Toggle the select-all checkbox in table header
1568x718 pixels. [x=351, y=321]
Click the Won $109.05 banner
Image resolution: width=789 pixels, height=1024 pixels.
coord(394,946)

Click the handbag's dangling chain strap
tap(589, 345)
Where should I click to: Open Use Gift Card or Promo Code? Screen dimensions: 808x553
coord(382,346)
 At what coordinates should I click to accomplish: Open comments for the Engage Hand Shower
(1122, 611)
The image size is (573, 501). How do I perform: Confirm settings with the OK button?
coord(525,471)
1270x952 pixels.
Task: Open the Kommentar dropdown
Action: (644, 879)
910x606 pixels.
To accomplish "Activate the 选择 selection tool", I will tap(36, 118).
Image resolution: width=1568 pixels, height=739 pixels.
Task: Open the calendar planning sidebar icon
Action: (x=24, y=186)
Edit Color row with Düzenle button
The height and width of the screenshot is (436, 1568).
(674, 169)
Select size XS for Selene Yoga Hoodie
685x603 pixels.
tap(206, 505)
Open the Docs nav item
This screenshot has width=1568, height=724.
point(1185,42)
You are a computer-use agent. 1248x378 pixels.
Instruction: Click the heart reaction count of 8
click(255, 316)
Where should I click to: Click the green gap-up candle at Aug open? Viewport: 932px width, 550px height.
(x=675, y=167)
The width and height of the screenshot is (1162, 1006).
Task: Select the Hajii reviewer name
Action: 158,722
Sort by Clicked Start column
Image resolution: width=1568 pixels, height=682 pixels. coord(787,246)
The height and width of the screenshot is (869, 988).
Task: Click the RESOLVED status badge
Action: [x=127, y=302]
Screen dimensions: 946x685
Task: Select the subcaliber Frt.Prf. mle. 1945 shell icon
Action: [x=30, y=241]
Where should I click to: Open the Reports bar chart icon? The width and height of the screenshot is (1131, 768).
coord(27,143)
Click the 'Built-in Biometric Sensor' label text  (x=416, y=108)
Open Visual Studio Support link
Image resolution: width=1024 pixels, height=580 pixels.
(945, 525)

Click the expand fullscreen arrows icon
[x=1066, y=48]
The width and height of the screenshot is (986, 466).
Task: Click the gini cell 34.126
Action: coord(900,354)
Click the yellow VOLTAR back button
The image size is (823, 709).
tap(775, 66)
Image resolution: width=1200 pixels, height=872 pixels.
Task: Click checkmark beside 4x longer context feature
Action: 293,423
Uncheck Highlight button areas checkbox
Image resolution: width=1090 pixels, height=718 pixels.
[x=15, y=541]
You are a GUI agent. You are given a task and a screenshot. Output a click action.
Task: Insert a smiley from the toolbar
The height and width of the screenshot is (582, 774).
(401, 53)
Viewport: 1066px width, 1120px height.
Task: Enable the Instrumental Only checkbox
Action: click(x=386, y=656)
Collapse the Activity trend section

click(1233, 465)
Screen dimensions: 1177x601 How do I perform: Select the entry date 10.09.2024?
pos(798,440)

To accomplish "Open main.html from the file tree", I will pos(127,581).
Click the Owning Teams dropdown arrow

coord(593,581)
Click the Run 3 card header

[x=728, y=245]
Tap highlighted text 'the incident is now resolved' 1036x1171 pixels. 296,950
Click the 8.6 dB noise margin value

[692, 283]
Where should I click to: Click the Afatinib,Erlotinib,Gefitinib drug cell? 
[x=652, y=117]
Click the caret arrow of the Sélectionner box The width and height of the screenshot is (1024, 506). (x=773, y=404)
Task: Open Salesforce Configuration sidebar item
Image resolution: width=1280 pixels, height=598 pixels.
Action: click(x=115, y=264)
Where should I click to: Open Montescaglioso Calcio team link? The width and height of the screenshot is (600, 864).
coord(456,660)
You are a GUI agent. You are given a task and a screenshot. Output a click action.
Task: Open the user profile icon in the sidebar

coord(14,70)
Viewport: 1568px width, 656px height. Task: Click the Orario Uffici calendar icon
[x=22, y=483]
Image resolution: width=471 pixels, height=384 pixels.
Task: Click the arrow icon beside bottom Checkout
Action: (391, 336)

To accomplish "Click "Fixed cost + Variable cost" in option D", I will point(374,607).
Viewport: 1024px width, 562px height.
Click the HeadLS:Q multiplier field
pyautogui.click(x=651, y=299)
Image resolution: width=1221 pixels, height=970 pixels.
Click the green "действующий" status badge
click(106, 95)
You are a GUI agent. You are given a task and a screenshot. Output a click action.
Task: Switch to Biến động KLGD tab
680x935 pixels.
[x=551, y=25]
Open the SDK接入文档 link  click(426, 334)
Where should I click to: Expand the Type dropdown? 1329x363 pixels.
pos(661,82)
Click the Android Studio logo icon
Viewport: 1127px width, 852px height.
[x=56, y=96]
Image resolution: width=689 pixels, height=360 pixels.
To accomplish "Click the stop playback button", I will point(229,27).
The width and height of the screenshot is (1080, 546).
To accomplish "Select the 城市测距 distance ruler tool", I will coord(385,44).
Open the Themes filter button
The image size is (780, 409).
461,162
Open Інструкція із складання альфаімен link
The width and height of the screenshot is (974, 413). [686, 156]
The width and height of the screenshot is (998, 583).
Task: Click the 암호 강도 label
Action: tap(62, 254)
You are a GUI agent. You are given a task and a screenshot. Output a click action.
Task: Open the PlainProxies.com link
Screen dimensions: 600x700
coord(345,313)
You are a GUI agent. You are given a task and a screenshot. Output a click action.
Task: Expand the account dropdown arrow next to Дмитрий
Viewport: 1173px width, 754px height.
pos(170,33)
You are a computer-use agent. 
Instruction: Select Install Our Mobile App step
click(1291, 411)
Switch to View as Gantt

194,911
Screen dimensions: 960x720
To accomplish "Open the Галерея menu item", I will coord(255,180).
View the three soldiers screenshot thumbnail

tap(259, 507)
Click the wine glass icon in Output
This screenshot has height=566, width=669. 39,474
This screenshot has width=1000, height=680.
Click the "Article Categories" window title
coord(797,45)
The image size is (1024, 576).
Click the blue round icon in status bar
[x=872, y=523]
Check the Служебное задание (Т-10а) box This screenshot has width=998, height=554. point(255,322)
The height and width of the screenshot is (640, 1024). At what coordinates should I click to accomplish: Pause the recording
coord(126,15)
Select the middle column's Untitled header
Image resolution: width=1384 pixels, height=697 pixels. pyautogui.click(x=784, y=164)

Your goal => Repeat the material in full. Change nothing.

Solution below =>
Toggle the select-all checkbox in table header
1568x718 pixels. [x=351, y=321]
Click the Won $109.05 banner
Image resolution: width=789 pixels, height=1024 pixels.
coord(394,946)

Click the handbag's dangling chain strap
tap(589, 345)
Where should I click to: Open Use Gift Card or Promo Code? Screen dimensions: 808x553
coord(382,346)
 At what coordinates should I click to accomplish: Open comments for the Engage Hand Shower
(1122, 611)
The image size is (573, 501). How do I perform: Confirm settings with the OK button?
coord(525,471)
1270x952 pixels.
Task: Open the Kommentar dropdown
Action: (644, 879)
910x606 pixels.
To accomplish "Activate the 选择 selection tool", I will tap(36, 118).
Image resolution: width=1568 pixels, height=739 pixels.
Task: Open the calendar planning sidebar icon
Action: (x=24, y=186)
Edit Color row with Düzenle button
The height and width of the screenshot is (436, 1568).
(674, 169)
Select size XS for Selene Yoga Hoodie
685x603 pixels.
tap(206, 505)
Open the Docs nav item
This screenshot has width=1568, height=724.
point(1185,42)
You are a computer-use agent. 1248x378 pixels.
Instruction: Click the heart reaction count of 8
click(255, 316)
Where should I click to: Click the green gap-up candle at Aug open? Viewport: 932px width, 550px height.
(x=675, y=167)
The width and height of the screenshot is (1162, 1006).
Task: Select the Hajii reviewer name
Action: 158,722
Sort by Clicked Start column
Image resolution: width=1568 pixels, height=682 pixels. coord(787,246)
The height and width of the screenshot is (869, 988).
Task: Click the RESOLVED status badge
Action: [x=127, y=302]
Screen dimensions: 946x685
Task: Select the subcaliber Frt.Prf. mle. 1945 shell icon
Action: [x=30, y=241]
Where should I click to: Open the Reports bar chart icon? The width and height of the screenshot is (1131, 768).
coord(27,143)
Click the 'Built-in Biometric Sensor' label text  (x=416, y=108)
Open Visual Studio Support link
Image resolution: width=1024 pixels, height=580 pixels.
(945, 525)

Click the expand fullscreen arrows icon
[x=1066, y=48]
The width and height of the screenshot is (986, 466).
Task: Click the gini cell 34.126
Action: coord(900,354)
Click the yellow VOLTAR back button
The image size is (823, 709).
tap(775, 66)
Image resolution: width=1200 pixels, height=872 pixels.
Task: Click checkmark beside 4x longer context feature
Action: 293,423
Uncheck Highlight button areas checkbox
Image resolution: width=1090 pixels, height=718 pixels.
[x=15, y=541]
You are a GUI agent. You are given a task and a screenshot. Output a click action.
Task: Insert a smiley from the toolbar
The height and width of the screenshot is (582, 774).
(401, 53)
Viewport: 1066px width, 1120px height.
Task: Enable the Instrumental Only checkbox
Action: click(x=386, y=656)
Collapse the Activity trend section

click(1233, 465)
Screen dimensions: 1177x601 How do I perform: Select the entry date 10.09.2024?
pos(798,440)

To accomplish "Open main.html from the file tree", I will pos(127,581).
Click the Owning Teams dropdown arrow

coord(593,581)
Click the Run 3 card header

[x=728, y=245]
Tap highlighted text 'the incident is now resolved' 1036x1171 pixels. 296,950
Click the 8.6 dB noise margin value

[692, 283]
Where should I click to: Click the Afatinib,Erlotinib,Gefitinib drug cell? 
[x=652, y=117]
Click the caret arrow of the Sélectionner box The width and height of the screenshot is (1024, 506). (x=773, y=404)
Task: Open Salesforce Configuration sidebar item
Image resolution: width=1280 pixels, height=598 pixels.
Action: click(x=115, y=264)
Where should I click to: Open Montescaglioso Calcio team link? The width and height of the screenshot is (600, 864).
coord(456,660)
You are a GUI agent. You are given a task and a screenshot. Output a click action.
Task: Open the user profile icon in the sidebar

coord(14,70)
Viewport: 1568px width, 656px height. Task: Click the Orario Uffici calendar icon
[x=22, y=483]
Image resolution: width=471 pixels, height=384 pixels.
Task: Click the arrow icon beside bottom Checkout
Action: (391, 336)

To accomplish "Click "Fixed cost + Variable cost" in option D", I will point(374,607).
Viewport: 1024px width, 562px height.
Click the HeadLS:Q multiplier field
pyautogui.click(x=651, y=299)
Image resolution: width=1221 pixels, height=970 pixels.
Click the green "действующий" status badge
click(106, 95)
You are a GUI agent. You are given a task and a screenshot. Output a click action.
Task: Switch to Biến động KLGD tab
680x935 pixels.
[x=551, y=25]
Open the SDK接入文档 link  click(426, 334)
Where should I click to: Expand the Type dropdown? 1329x363 pixels.
pos(661,82)
Click the Android Studio logo icon
Viewport: 1127px width, 852px height.
[x=56, y=96]
Image resolution: width=689 pixels, height=360 pixels.
To accomplish "Click the stop playback button", I will point(229,27).
The width and height of the screenshot is (1080, 546).
To accomplish "Select the 城市测距 distance ruler tool", I will coord(385,44).
Open the Themes filter button
The image size is (780, 409).
461,162
Open Інструкція із складання альфаімен link
The width and height of the screenshot is (974, 413). [686, 156]
The width and height of the screenshot is (998, 583).
Task: Click the 암호 강도 label
Action: tap(62, 254)
You are a GUI agent. You are given a task and a screenshot. Output a click action.
Task: Open the PlainProxies.com link
Screen dimensions: 600x700
coord(345,313)
You are a GUI agent. You are given a task and a screenshot. Output a click action.
Task: Expand the account dropdown arrow next to Дмитрий
Viewport: 1173px width, 754px height.
pos(170,33)
You are a computer-use agent. 
Instruction: Select Install Our Mobile App step
click(1291, 411)
Switch to View as Gantt

194,911
Screen dimensions: 960x720
To accomplish "Open the Галерея menu item", I will coord(255,180).
View the three soldiers screenshot thumbnail

tap(259, 507)
Click the wine glass icon in Output
This screenshot has height=566, width=669. 39,474
This screenshot has width=1000, height=680.
Click the "Article Categories" window title
coord(797,45)
The image size is (1024, 576).
Click the blue round icon in status bar
[x=872, y=523]
Check the Служебное задание (Т-10а) box This screenshot has width=998, height=554. point(255,322)
The height and width of the screenshot is (640, 1024). At what coordinates should I click to accomplish: Pause the recording
coord(126,15)
Select the middle column's Untitled header
Image resolution: width=1384 pixels, height=697 pixels. pyautogui.click(x=784, y=164)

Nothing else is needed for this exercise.